Notice that $z=3$ is outside the 95% CI. If we add `print(indexes[i])` to the `while` loop above we will observe that $z=3$ is the last value to be removed and makes the probability mass "jump" from 0.04 to 0.07. We would reject the null hypothesis for $z=3$ using this sampling intention, as we already did in the first exercise.

**(B)** If the intention is to stop when $z = 3$, what is the 95% CI? Is the CI the same as for stopping when N = 45?
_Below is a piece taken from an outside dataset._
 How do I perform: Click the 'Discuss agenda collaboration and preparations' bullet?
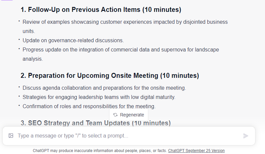[x=104, y=88]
*Hint*: Modify the R script of the previous part for use with stopping at $z$, like the second part of the previous exercise.

In [3]:
N = 45 
theta = 1 / 6

dist = np.array([z / N * comb(N, z) * theta ** z * (1 - theta) ** (N - z) for z in range(N + 1)])

mass = 0
i = 0
values = list(range(N + 1))
indexes = np.argsort(dist)
while mass < 0.05:
    mass = mass + dist[indexes[i]]
    values.remove(indexes[i])
    i = i + 1
print([min(values), max(values)])

[6, 10]


The 95% CI is narrower than in the previous case. That seems to align with the results from exercise 1, in which the $p$ value when using this second sampling intention was much lower than when using the first sampling intention.